Antibodies are molecules that circulate around the body as part of the immune system. These molecules are individually designed to bind to specific foreign substances, which are known as antigens. Individual antigens have specific shapes and chemical make-up, so antibodies have specifically shaped binding sites to fit the antigen. The strength of the bond between an antigen and a binding site on an antibody is called antibody affinity. Generally, the stronger this affinity is, the more effective the antibody can be at recognizing the invader.
Every biological organism or portion of an organism is made up of organic molecules. The arrangement and amount of these molecules is specific to the organism. For example, a bacterial cell has a structural cell membrane that has a variety of molecules stuck into it, which each do a specific job. Some may bind to environmental substances to bring them into the cell, whereas other external molecules may help to attach the bacterium to a host cell during an invasion of a host.
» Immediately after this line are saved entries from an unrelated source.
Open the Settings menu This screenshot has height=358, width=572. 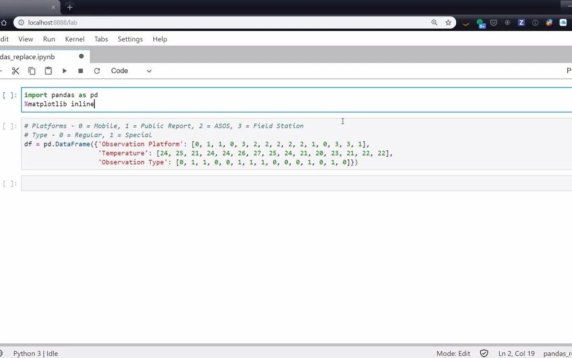pyautogui.click(x=130, y=39)
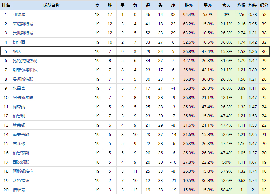The width and height of the screenshot is (270, 194).
Task: Click the 排名 ranking column header
Action: (x=6, y=5)
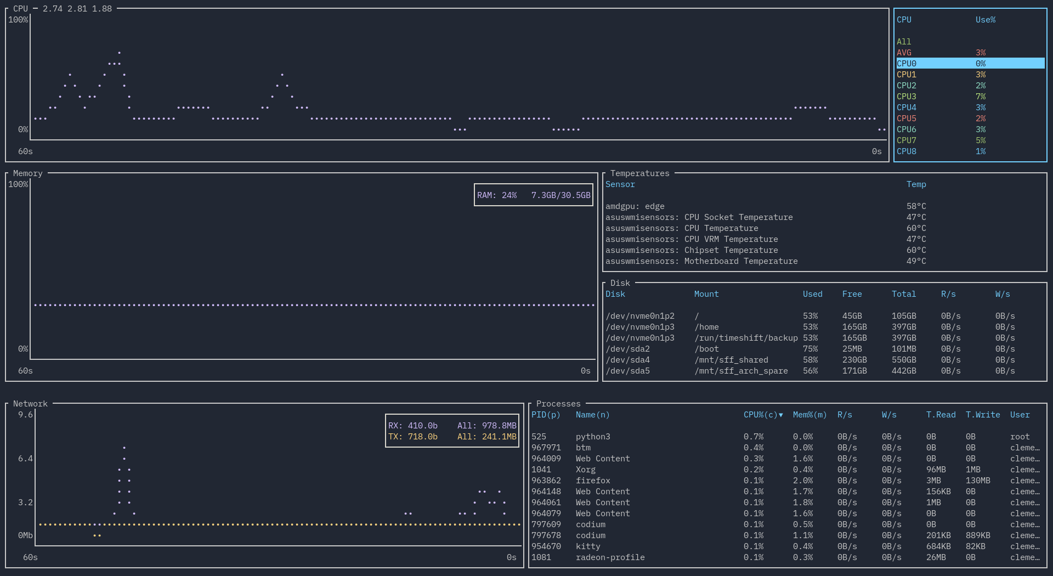
Task: Highlight the Xorg process entry
Action: (x=585, y=470)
The human body has evolved a system of cells and molecules that police the body and check for invaders. Antibodies are not cells, but rather molecules that float around, waiting to come across invaders or bits of invaders. The antibody population is made up a a wide variety of molecules, each specially structured to fit onto a particular type of molecule, such as the external molecules on the outside of a bacterial cell. After the body is exposed to a pathogen, such as the measles virus, and manages to clear the infection, it has a memory of the type of antigens present on the virus, producing specialized antibodies specifically to fight another infection by the pathogen.
These specialized antibodies have a specific shape to their binding sites, which fit the virus particle antigens perfectly. The strength of bonding between one binding site on an antibody to one antigen on the invader is known as the antibody affinity of that binding site. When looking at more than one binding site on the antibody, the strength of the bond between the sites and the invader is known as the avidity, or the functional affinity of the antibody.
At their simplest, antibodies and antigens are collections of atoms, which are held together with chemical bonds. The type of bonds that hold an antigen to an antibody are non-covalent bonds, which means that the individual atoms and molecules do not share any of their electron particles, but rather hold together through forces like weak electric attraction. Normally, bonds that do not involve the movement of electrons from one molecule to another are relatively weak, but a collection of lots of non-covalent bonds can be strong. This situation occurs in antibody-antigen interactions, and is the basis for antibody affinity.
Antibody affinity strength is important for the efficient identification of invaders and the subsequent clearance of infection. Vaccines tend to produce strong antibody affinity to their antigens, as the antigens are derived specifically from the target pathogen, and engineered to be very recognizable. Despite the advantages to strong antibody affinity, however, the body is able to benefit from weak antibody affinities, as these can let the body recognize new invaders that are similar in some way to previously recognized invaders.